課題文:

倫理学概論 I 第9回
どちらにすべきか決められない:葛藤

●規範的判断がきっぱり決められない
 前回まで、規範の根拠、すなわち「〜はわるい」「〜はよい」「〜してはいけない」「〜してもよい」「〜すべきだ」「〜すべきではない」などといえる理由を問う倫理学(道徳哲学)の方法として、実践的三段論法を逆さにして「なぜ?」と問い、理由としての前提を明らかにするやり方を学びました。
 しかしながら現実にはそもそも、「〜はわるい」「〜はよい」「〜してはいけない」「〜してもよい」「〜すべきだ」「〜すべきではない」という判断(規範的判断)を、確信をもって下せない場合があります。その行為がよいのかわるいのか、それをしなければならないのかしなくてもよいのか、すべきなのかすべきでないのか、きっぱりと決められないという場合です。

●小前提の真偽が不確定な場合
 たとえば事例1で、新生児の脳内出血の治療を行うべきか、行うべきでないか、という(結論としての)判断を下しかねているという場面を考えてみましょう。ここで「どうすべきか決められない」という原因には、少なくとも二種類あると考えられます。
 そのひとつは、判断の根拠となる事実(小前提)に関して、その真偽がわからないか、決まらない、という場合です。たとえば、両親が治療後の新生児を養育する負担に耐えられないなら治療を行うべきでなく、耐えられるなら治療を行うべきだ、と(大前提として)考えているが、実際に耐えられるかどうか(小前提の真偽)が不明ならば、治療を行うべきだとも、治療を行うべきでないとも判断できません。
 しかしながら、この場合には、100%真偽が確定するわけではないにしても、「耐えられる」と「耐えられない」のどちらの可能性がより高いかが定まっていけば、暫定的な判断を下すことができます。このように、規範的判断を明瞭に決められない原因が、小前提である事実命題の真偽が不確定であることにあるなら、小前提の真偽をさらに詳しく調べていき確定的事実により近づければ、規範的判断も次第に決まってくることになります。

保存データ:
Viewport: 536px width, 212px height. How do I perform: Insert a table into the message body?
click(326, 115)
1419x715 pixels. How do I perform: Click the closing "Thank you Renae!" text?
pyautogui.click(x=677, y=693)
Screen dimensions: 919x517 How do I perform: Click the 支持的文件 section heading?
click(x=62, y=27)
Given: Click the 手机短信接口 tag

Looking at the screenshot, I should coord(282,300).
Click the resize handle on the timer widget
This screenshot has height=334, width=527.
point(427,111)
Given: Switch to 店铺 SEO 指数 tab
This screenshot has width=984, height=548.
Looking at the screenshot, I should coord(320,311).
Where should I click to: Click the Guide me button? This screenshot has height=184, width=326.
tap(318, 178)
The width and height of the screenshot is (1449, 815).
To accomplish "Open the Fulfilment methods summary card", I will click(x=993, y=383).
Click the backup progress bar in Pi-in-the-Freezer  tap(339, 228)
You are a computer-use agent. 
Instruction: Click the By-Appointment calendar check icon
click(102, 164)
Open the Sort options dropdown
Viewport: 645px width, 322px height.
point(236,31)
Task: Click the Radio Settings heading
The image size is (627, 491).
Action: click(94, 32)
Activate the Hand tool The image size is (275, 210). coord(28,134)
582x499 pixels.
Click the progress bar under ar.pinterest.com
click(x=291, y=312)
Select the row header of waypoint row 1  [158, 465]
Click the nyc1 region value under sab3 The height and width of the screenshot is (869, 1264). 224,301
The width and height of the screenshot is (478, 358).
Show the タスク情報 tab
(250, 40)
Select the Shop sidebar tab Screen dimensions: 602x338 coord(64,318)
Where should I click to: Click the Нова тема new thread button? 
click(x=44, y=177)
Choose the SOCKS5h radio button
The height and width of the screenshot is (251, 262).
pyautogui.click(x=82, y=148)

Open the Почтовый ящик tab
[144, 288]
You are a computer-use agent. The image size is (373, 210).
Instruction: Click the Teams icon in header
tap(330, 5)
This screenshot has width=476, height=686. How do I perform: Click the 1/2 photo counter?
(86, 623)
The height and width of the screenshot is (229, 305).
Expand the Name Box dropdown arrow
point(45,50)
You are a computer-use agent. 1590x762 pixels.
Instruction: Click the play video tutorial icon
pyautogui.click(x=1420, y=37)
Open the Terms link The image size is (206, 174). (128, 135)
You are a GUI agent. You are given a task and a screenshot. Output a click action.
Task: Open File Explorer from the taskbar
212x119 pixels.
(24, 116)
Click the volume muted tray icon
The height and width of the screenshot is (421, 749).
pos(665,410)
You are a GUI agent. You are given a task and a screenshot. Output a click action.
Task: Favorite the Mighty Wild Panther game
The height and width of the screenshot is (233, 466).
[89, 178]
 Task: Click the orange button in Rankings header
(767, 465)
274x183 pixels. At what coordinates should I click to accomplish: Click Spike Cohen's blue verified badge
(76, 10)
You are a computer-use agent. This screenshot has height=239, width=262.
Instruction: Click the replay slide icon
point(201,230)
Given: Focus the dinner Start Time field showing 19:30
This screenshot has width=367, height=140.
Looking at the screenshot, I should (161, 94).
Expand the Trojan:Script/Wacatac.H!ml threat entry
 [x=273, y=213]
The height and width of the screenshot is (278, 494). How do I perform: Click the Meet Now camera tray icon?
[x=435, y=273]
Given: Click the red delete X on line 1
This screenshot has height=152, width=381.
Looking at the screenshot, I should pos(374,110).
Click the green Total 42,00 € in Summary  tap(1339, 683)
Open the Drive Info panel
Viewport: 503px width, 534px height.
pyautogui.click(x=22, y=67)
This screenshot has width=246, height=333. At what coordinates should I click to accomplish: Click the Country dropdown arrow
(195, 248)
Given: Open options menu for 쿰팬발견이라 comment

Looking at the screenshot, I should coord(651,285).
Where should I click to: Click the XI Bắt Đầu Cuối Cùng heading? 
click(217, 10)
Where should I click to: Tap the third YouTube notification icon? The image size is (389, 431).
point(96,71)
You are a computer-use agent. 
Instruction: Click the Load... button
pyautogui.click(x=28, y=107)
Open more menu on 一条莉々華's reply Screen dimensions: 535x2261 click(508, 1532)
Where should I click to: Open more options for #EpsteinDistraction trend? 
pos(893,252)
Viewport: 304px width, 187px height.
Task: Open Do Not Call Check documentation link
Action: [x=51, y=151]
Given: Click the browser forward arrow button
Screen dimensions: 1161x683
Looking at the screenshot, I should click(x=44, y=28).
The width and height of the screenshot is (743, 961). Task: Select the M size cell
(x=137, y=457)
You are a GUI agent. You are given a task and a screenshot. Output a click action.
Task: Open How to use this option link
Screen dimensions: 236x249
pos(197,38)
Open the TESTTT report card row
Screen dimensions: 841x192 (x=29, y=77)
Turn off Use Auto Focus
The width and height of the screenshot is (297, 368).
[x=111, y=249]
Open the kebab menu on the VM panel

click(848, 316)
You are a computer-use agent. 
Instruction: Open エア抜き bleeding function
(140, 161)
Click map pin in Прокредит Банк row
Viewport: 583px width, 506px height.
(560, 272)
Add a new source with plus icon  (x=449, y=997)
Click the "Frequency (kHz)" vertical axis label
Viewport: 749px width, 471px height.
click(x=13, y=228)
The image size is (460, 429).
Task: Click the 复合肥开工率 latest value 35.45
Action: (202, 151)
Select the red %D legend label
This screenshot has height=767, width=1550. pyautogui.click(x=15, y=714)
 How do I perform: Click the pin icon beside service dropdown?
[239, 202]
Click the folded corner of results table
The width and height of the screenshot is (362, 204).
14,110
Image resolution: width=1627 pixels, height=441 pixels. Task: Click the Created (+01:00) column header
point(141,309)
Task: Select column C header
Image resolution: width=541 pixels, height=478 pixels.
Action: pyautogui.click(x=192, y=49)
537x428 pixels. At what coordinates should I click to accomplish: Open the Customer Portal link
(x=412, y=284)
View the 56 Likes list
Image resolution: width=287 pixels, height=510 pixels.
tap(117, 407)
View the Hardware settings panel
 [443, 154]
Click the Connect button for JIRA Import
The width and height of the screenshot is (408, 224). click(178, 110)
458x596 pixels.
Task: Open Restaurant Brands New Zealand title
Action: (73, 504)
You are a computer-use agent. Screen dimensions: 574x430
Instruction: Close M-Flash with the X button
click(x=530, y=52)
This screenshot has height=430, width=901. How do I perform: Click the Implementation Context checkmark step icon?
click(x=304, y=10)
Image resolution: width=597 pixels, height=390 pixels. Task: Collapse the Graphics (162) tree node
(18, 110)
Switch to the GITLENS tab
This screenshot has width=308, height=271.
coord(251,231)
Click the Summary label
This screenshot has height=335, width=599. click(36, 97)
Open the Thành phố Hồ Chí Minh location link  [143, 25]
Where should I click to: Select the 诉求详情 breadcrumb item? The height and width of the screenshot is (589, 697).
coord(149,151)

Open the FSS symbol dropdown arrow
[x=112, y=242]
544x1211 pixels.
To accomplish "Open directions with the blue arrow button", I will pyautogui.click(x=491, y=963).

課題の指示:
A – 課題文の「そのひとつは、判断の根拠とな」から「きでないとも判断できません。」までを、その語句も含めて書き写してください。その際、「両親」を「家族」に置き換えること。
B – 課題文によると、新生児の治療について「どうすべきか決められない」原因は、少なくとも何種類あると考えられるか。

解答例:
A –
そのひとつは、判断の根拠となる事実(小前提)に関して、その真偽がわからないか、決まらない、という場合です。たとえば、家族が治療後の新生児を養育する負担に耐えられないなら治療を行うべきでなく、耐えられるなら治療を行うべきだ、と(大前提として)考えているが、実際に耐えられるかどうか(小前提の真偽)が不明ならば、治療を行うべきだとも、治療を行うべきでないとも判断できません。

B – 少なくとも二種類。